Setup cluster behind a NAT

These setups are quite complex and we recommend pinging #installation on the SLATE Slack before proceeding. Both of these require disabling MetalLB.

For one-to-one NATs (e.g. AWS EC2 instances)

In your inventory/<CLUSTER_NAME>/hosts.yaml add the access_ip variable so your node block(s) look like the following:

hosts:
  node1:
    access_ip: <ACCESS_IP> # the public IP bound one-to-one to _this_ host
    ansible_host: <ACCESS_IP> # the IP on which the host is accessible via SSH
    ip: <HOST_IP> # the internal IP of the host to bind Kubernetes cluster services to

For port forward NATs

You will have to manually port-forward every service running on your cluster for them to be publicly accessible. To start, port 6443 must be port-forwarded for kubectl access.

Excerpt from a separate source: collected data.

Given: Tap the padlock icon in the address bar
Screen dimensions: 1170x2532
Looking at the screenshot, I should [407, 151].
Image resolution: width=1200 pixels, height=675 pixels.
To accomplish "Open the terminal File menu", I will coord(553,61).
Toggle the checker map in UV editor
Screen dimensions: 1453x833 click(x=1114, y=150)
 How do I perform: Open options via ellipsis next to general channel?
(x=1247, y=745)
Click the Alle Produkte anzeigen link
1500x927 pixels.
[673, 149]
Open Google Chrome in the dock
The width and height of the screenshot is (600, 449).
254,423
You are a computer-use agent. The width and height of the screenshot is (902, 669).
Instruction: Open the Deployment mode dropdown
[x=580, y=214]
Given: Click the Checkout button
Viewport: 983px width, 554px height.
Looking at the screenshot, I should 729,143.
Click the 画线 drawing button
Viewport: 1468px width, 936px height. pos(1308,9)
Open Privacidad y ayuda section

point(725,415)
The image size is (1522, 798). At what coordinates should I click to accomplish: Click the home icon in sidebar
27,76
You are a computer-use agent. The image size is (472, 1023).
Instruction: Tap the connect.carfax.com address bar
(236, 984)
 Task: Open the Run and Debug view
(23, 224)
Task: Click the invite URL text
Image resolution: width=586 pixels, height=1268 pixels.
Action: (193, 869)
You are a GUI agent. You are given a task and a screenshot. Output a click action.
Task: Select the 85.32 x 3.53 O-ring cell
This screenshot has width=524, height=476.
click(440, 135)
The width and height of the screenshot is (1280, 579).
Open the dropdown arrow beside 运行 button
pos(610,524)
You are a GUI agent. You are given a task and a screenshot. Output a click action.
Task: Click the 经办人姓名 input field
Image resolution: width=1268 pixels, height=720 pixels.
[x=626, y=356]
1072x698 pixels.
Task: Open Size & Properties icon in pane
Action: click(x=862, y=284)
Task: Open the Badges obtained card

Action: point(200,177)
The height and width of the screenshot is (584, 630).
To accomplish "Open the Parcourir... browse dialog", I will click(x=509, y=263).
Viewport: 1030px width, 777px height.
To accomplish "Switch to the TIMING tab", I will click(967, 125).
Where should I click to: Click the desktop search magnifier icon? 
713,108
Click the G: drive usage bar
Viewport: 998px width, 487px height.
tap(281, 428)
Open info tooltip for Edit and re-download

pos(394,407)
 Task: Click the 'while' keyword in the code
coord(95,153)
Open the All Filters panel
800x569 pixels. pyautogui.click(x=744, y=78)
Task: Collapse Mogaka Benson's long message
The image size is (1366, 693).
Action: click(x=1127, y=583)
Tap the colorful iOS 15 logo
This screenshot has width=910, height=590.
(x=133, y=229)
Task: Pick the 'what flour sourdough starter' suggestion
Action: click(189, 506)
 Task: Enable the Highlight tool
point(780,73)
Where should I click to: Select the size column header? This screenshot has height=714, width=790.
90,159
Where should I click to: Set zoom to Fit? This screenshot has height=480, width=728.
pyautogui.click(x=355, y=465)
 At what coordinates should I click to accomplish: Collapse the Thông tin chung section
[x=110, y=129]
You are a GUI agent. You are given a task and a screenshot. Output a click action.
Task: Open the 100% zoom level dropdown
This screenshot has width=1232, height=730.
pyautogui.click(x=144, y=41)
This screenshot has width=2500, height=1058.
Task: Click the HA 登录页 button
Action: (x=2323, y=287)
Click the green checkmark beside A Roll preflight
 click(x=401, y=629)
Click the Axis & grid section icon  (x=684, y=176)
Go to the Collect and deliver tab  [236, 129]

In your inventory/<CLUSTER_NAME>/hosts.yaml add the supplementary_addresses_in_ssl_keys variable like so:

k8s-cluster:
  vars:
    supplementary_addresses_in_ssl_keys: ['<NAT_IP>']

And add the following flag to your SLATE registration playbook command: -e 'cluster_access_ip=<NAT_IP>:6443'.

Reset

If you want to wipe your cluster and start from scratch (e.g. if your cluster was put into a bad state), you can run the following command:

ansible-playbook -i inventory/<CLUSTER_NAME>/hosts.yaml --become --become-user=root -u <SSH_USER> reset.yml

Upgrades / Adding & Removing Nodes

Please see the Kubespray docs for this:

Debugging

Error “‘dict object’ has no attribute ‘v…’”

This likely means you tried to pass in a Kubernetes version that Kubespray (or your current Kubespray checkout) does not yet support. Try pulling the newest release of kubespray and try again.

slate: Exception: Ingress controller service has not received an IP address…

If the SLATE registration playbook throws this error, it means that the ingress controller was unable to get an IP from MetalLB in time. Log in to the cluster manually, use sudo /usr/local/bin/kubectl get pods -n metallb-system to get the name of the MetalLB controller pod, and then check its logs with sudo /usr/local/bin/kubectl logs controller-... -n metallb-system.

If the logs say something related to “Invalid CIDR”, it likely means the CIDR range you passed into the MetalLB Configuration was invalid (e.g. forgot to append /32 to the end of a single IP). Try adjusting the CIDR range and rerunning the Kubespray playbook to see if this fixes the issue. Else, we suggest pinging the SLATE Slack for more help.